Despite those FTC and state options, the FCC has had separate CPNI (customer network proprietary information) rules, and still does, on cable's care and handling of customer information like, say, what VOD fare they are paying for.
But Google said the FTC and states and private litigants (courts), will make sure that navigation devices will "honor the commitments they make in their privacy policies."
The FTC is an enforcement agency, able to go after companies' unfair and deceptive practices in court.
Privacy advocates have long argued that mandating privacy policies, not pursuing violations of voluntary policies, is the way to go.
But Google signaled that is not necessary, saying, "Although limitations on the FCC's jurisdiction under Sec. 629 of the Communications Act prevent it from applying the rules that apply to 'cable operators' and 'satellite carriers' to suppliers of devices, the FCC can work closely with the FTC to ensure that consumers are protected if device providers fail to live up to their privacy obligations."
The FCC has proposed to allow cable operators to deny access to their content and data to third-parties who do not take the privacy pledge, but he has also said the proposal is a work in progress.
Jeff Chester, executive director of the Center for Digital Democracy and one of the strongest and longest voices for privacy rules, was not pleased.

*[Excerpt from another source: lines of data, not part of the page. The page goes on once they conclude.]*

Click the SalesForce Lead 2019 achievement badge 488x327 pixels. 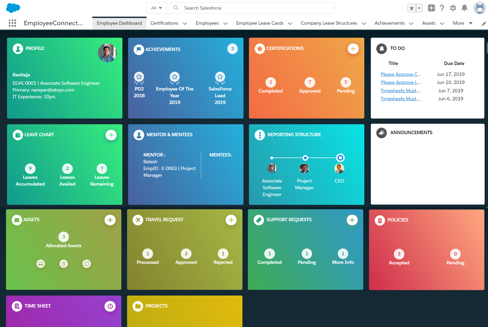pos(220,77)
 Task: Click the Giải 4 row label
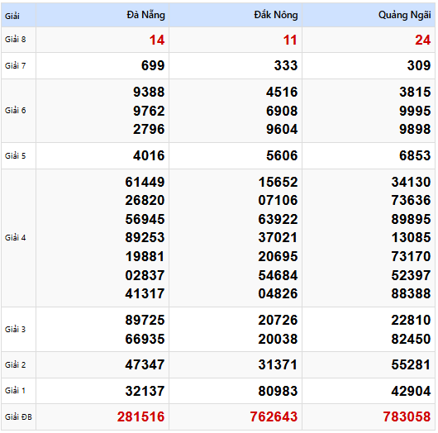(15, 238)
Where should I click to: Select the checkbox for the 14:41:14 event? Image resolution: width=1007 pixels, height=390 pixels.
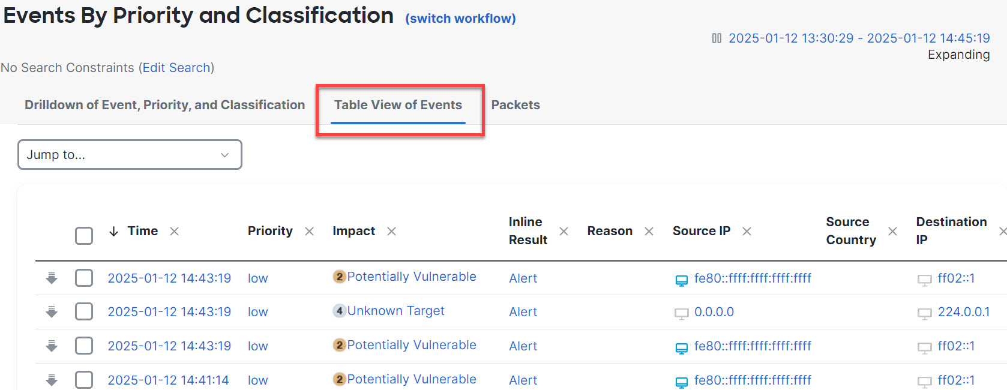click(x=84, y=380)

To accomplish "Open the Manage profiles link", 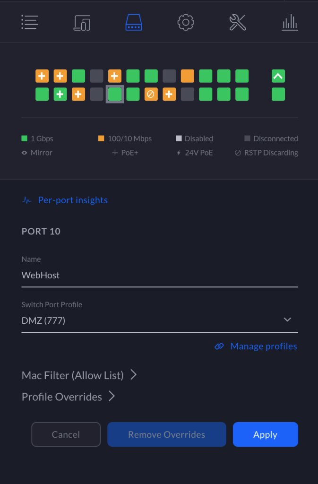I will (x=263, y=346).
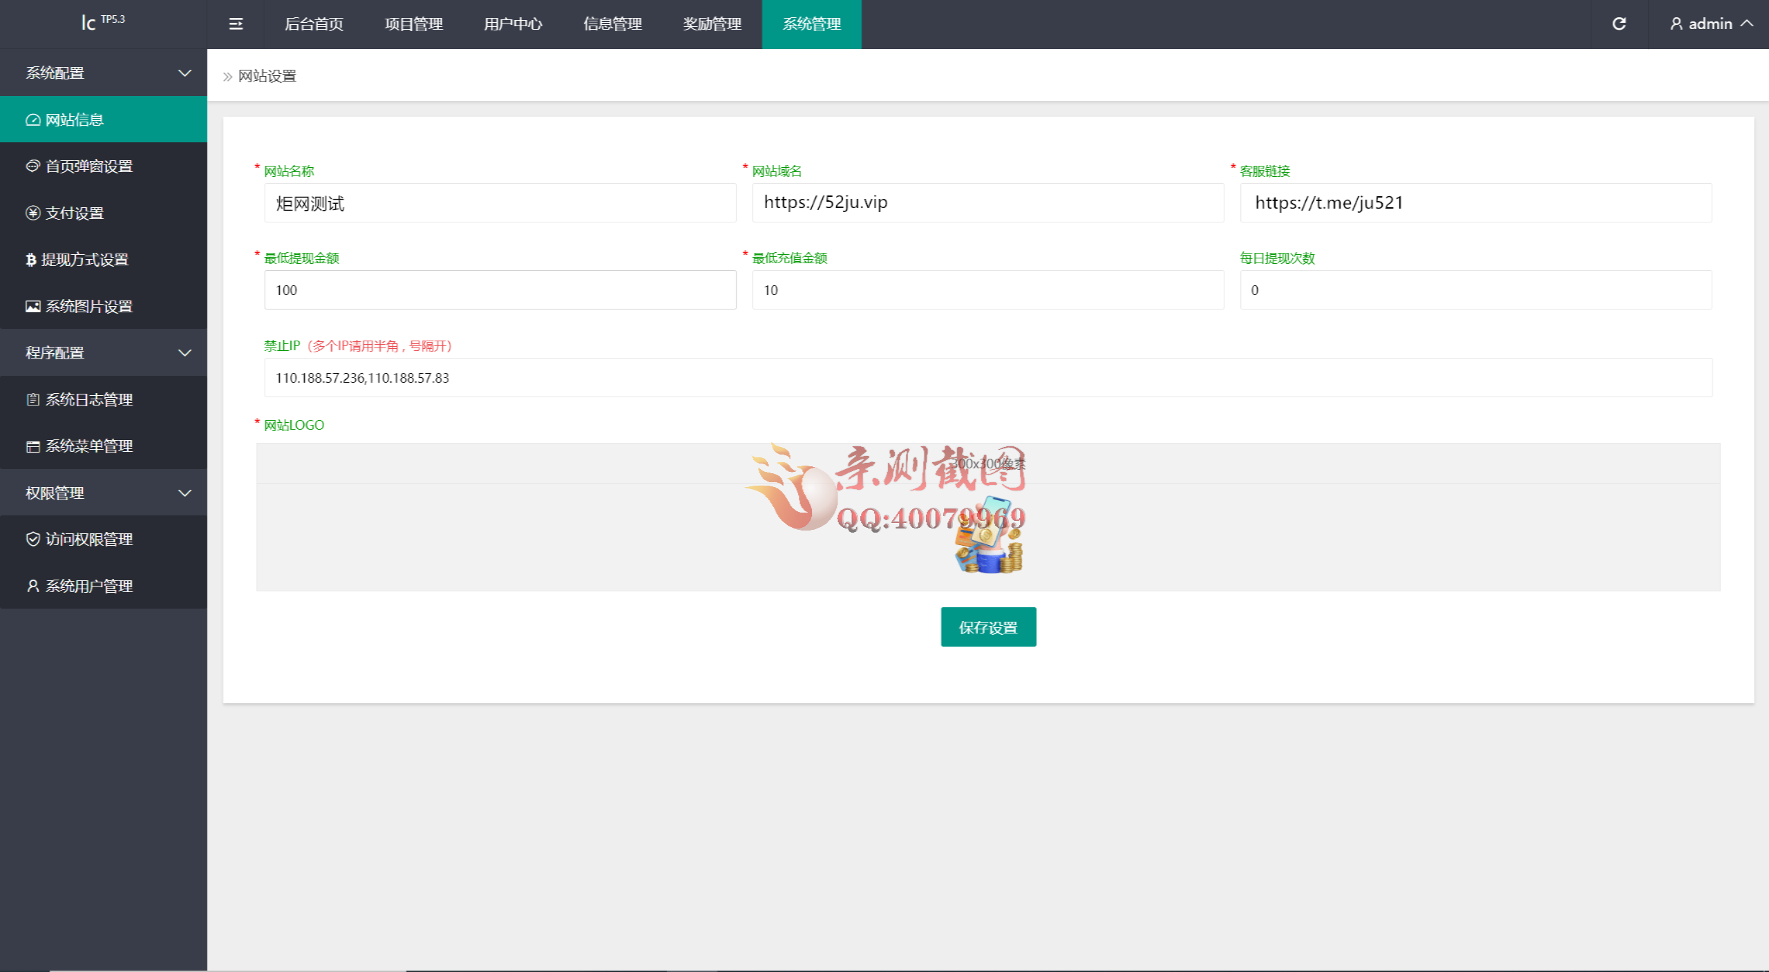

"It’s outrageous that as Google expands the data it collects for targeting video advertising, it opposes having the FCC ensure through stronger rules that set-top boxes (navigational devices) can actually protect consumer privacy," Chester said. "The FCC should reject this self-serving call for it to do nothing. It should adopt rules that require Google to actually take consumer privacy seriously. Google knows very well the FTC is unable to effectively police the Big Data driven online video marketplace—and doesn't have the regulatory authority to effectively do so."